Heat Spikes Are Contributing to a Massive Die-Off of Wild Bumble Bees
(Bloomberg) -- Spikes of extreme heat caused by warming temperatures are a critical factor in the widespread die-off of wild bumble bees, according to a study published today in the journal Science—even beyond the effects of pesticides.
“We are not saying pesticides are not a factor,” said Jeremy Kerr, a biologist at the University of Ottawa and the senior researcher on the study. “We are confirming positively that climate change is a factor.”
Bumble bees are different from honey bees. The former is a wild species, while the latter is cultivated for agricultural production. Both are imperiled, but in different ways. Some 50 percent of 49 native bumble bee species in the U.S. are declining according to Leif Richardson, an ecologist at the University of Vermont, a bumble bee expert who did not work on this paper. Some species’ populations, however, are growing.
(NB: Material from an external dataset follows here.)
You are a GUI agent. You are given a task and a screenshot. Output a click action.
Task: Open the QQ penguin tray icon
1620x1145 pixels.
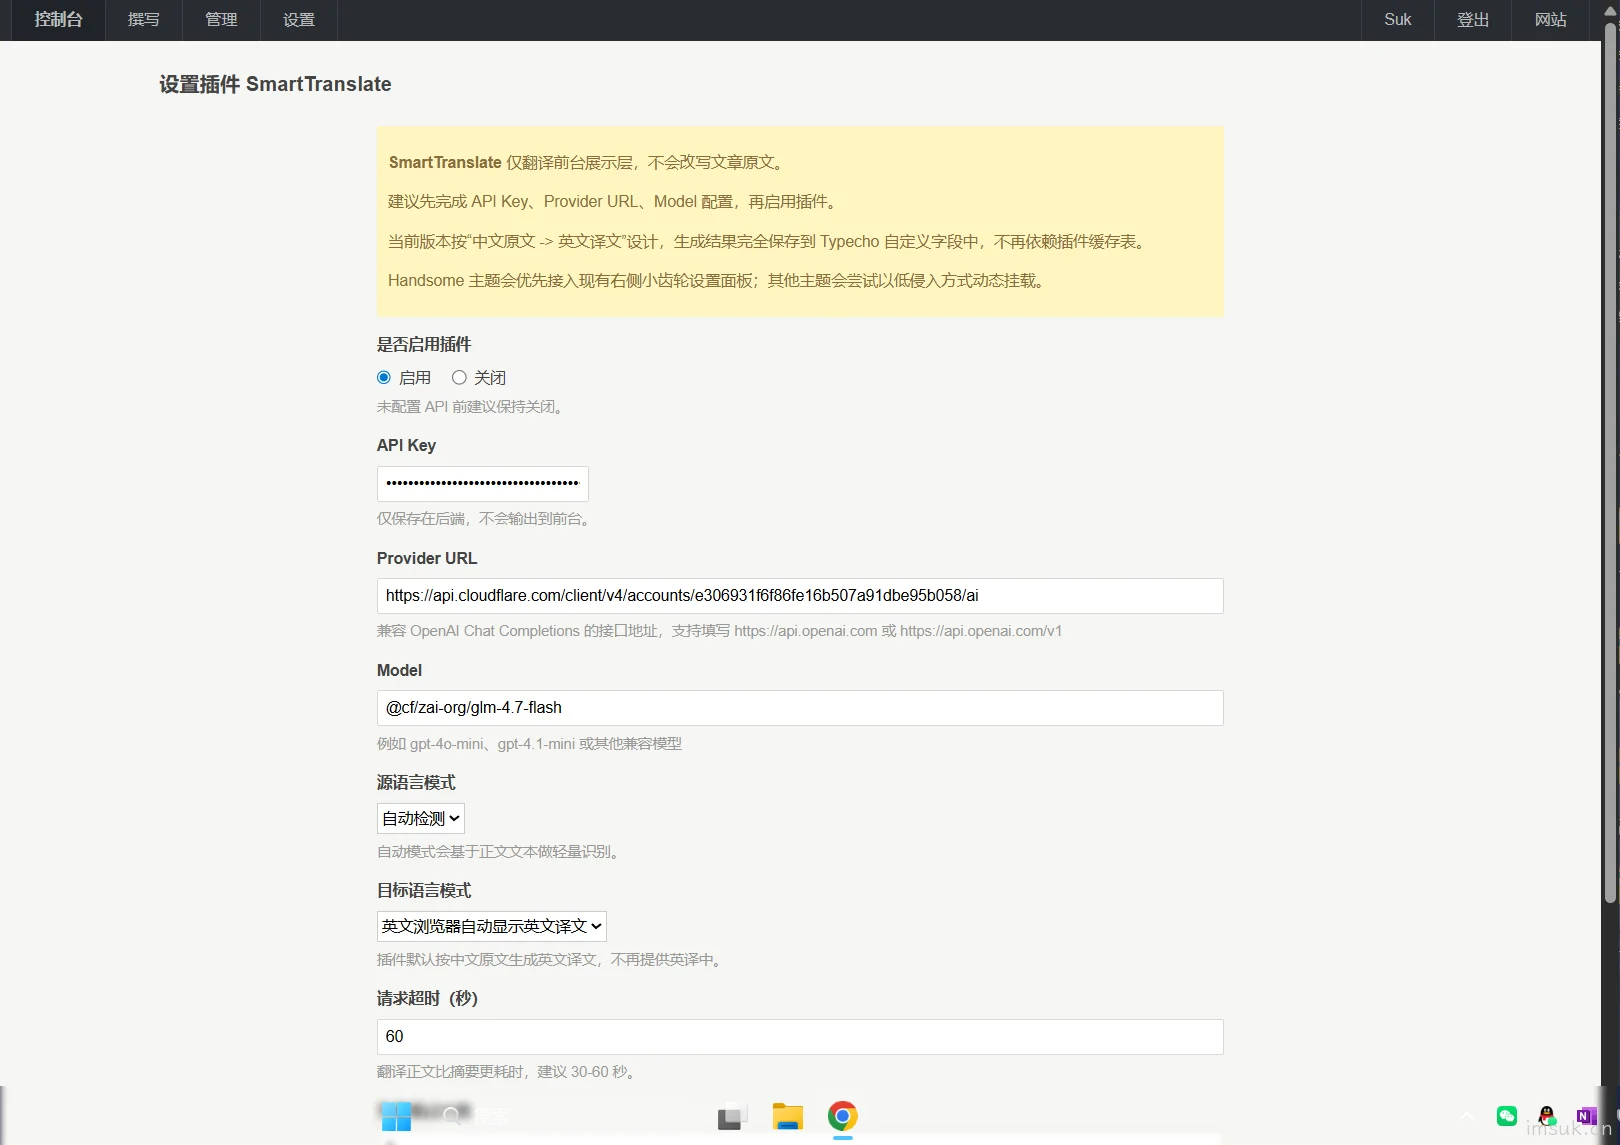point(1547,1116)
Wild bumble bees have been studied less than farm bees. The fate of honey bees is particularly well monitored by the government since they’re credited with fertilizing roughly $15 billion dollars worth of crops yearly in the U.S. alone, according to the Department of Agriculture. Honey bees have been dying off at an alarming rate. Beekeepers across the United States lost 40.7 percent of their honey bee colonies from April 2018 to April 2019, according to latest annual nationwide survey conducted by the University of Maryland-led nonprofit Bee Informed Partnership. Recent research has linked farm bee die-offs to insecticide use.
But for this paper, contributors Peter Soroye, Tim Newbold and Kerr, looked at wild bumble bees, which scientists note also perform critical pollinating functions. To evaluate climate impacts on wild bee sites, they developed records of bee occupancy at 550,000 locations across North America and Western Europe of 66 bumble bee species. They used a baseline period of 1901 to 1974 and compared it to 2000 to 2014. They found declines of 17 percent in Europe and 46 percent in North America.
Controlling for other factors, they concluded that “climate change has driven stronger and more widespread bumblebee declines than have been reported previously.”
Richardson said the paper may actually underestimate the extent of the change. “In the end," he said, "lack of data, particularly in Northern climes, only allowed them to consider a small percentage of land mass.”
Kerr said that knowing about bumble bees’ sensitivity to heat spikes is helpful prevent their decline. “Just like we would plant a shade tree to help protect humans from heat, we could manage habitat to shield bees from extremes.”
The methods developed for this study could also be used to predict how climate change will affect other animals and wildlife more broadly, Soroye said.